La Cina ama numeri roboanti che suscitino impressione e, da questo punto di vista, il summit di Xi’an con i presidenti delle cinque repubbliche dell’Asia Centrale non ha deluso le aspettative. Durante la due giorni il presidente cinese Xi Jinping, che ha fortemente voluto l’incontro, ha intrattenuto colloqui bilaterali con i leader di Kazakistan, Uzbekistan, Turkmenistan, Tagikistan e Kirghizistan per poi presiedere la sessione “plenaria”. Sono stati ben 82 gli accordi ufficiali siglati durante gli incontri, un numero che fa ben capire quanti siano i tavoli su cui gli interessi di Repubblica Popolare e Paesi centro asiatici si incrociano. La concomitanza con il G7 di Hiroshima e, in misura minore, l’elaborata cerimonia messa in piedi a Xi’an per sancire l’inizio della due giorni di lavori, hanno contribuito ad aumentare il peso simbolico di quanto avvenuto nella città della Cina centrale.

Al netto però della grandeur cinese, il significato del viaggio verso est dei presidenti degli stati post-sovietici è soprattutto geopolitico, visto che sul fronte economico e strettamente politico il meeting ha solo sancito la continuazione o al massimo l’approfondimento di rapporti, molto stretti, già in essere. Pechino ha elevato a livello di partnership strategica la relazione bilaterale con l’Asia Centrale e ha dichiarato la volontà di accompagnare i leader locali nel percorso di sviluppo dei propri Paesi, garantendo la loro libertà di manovra, la loro sovranità, sicurezza, indipendenza e integrità territoriale. Un ritornello che sta apparendo con grande frequenza nelle dichiarazioni di questo tipo dopo l’inizio dell’invasione dell’Ucraina da parte della Russia. Come a ribadire che la Cina non minaccia in alcun modo i confini delle sue controparti locali. Sul fronte logistico, Xi Jinping ha sottolineato il supporto cinese a tutti i progetti di connettività in corso nella regione, chiaro segnale che la Belt & Road Initiative, iniziativa infrastrutturale di cui ricorre il decimo anniversario dal lancio (avvenuto proprio dal Kazakistan), è ancora al centro degli interessi di Pechino lungo la direttrice est-ovest. Lo stesso dicasi per il fronte della sicurezza: il Kirghizistan, ad esempio, ha dichiarato il massimo supporto alla Repubblica Popolare sulla questione dello Xinjiang e le forze armate tagiche terranno nuove esercitazioni congiunte con l’esercito cinese nei prossimi mesi.
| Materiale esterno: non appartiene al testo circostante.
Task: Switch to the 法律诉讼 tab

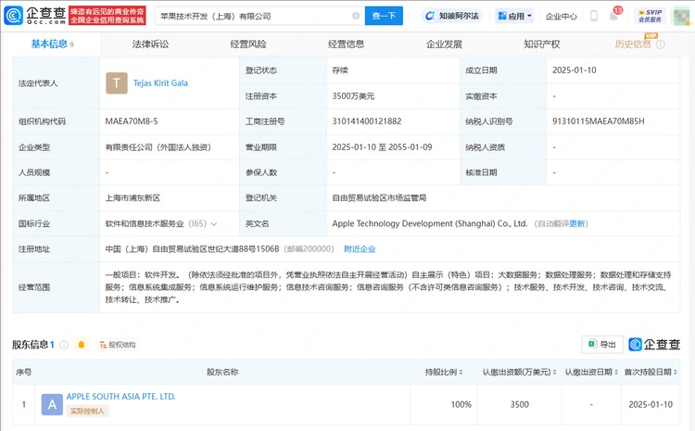Action: [148, 44]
Senza dubbio dalla Russia si è guardato con grande attenzione alla due giorni di Xi’an. Mosca è infatti consapevole del suo isolamento internazionale e dell’importanza sempre maggiore che le cinque repubbliche centro asiatiche rivestono: sono, d’altronde, tra i pochi alleati rimasti per il Cremlino. Prova ne è il viaggio tenuto in blocco dai leader locali verso la Federazione in occasione delle celebrazioni per la Giornata della Vittoria. Unici capi di stato presenti, a parte il bielorusso Aleksandr Lukashenko e l’armeno Nikol Pashinyan. Il messaggio arrivato a Vladimir Putin dalla terra cinese è che Xi Jinping vuole giocare in autonomia (perlomeno parziale) la propria partita in Asia Centrale. Questo nonostante durante la visita del presidente cinese a Mosca del marzo scorso, i due leader abbiano rilasciato una dichiarazione congiunta in cui è stata messa nera su bianco la volontà di cooperare nella regione e soprattutto di non accettare tentativi di forze esterne di destabilizzarla.

Nel corso del summit in Cina non vi è stato oltretutto alcun accenno alla Russia né tantomeno alla vicenda ucraina. Anche questo un messaggio chiaro: la situazione in Est Europa è dovuta esclusivamente alle decisioni di Putin ed è ora che in Asia Centrale non si considerino i problemi del Cremlino come problemi anche locali. Questo perché, nell’attuale mondo sempre più multipolare, anche Pechino rappresenta un partner politico su cui fare affidamento. Si tratta di una consapevolezza che, venendo alla dimensione più strettamente centro asiatica, sicuramente riscalda i cuori di leader come il kazaco Kassym-Jomart Tokayev o l’uzbeco Shavkat Mirziyoyev. Questi ultimi sono infatti alle prese con il definitivo consolidamento della presa sui rispettivi regimi, una dinamica che si lega strettamente anche alla necessità di garantire un livello costante di crescita economica interna. Un obiettivo, quest’ultimo, portato avanti cercando di mostrare Kazakistan e Uzbekistan come paesi stabili e in cui fare affari è vantaggioso e sicuro. Non è un caso che il leader uzbeco appena prima di recarsi in Cina sia stato in Germania e che a giugno sarà in Italia, nel tentativo di assicurarsi investimenti e appoggio politico, in vista anche delle elezioni presidenziali anticipate che si terranno in Uzbekistan a luglio. Ecco allora che gli investimenti e il supporto strategico cinese diventano fondamentali da questo punto di vista, soprattutto alla luce della sempre maggiore imprevedibilità che riguarda lo storico alleato russo. Un alleato con cui non si può rompere definitivamente, ad esempio precipitandosi a Mosca in occasione di una celebrazione come quella della Giornata della Vittoria, ma da cui è bene provare a distanziarsi con sempre maggiore decisione.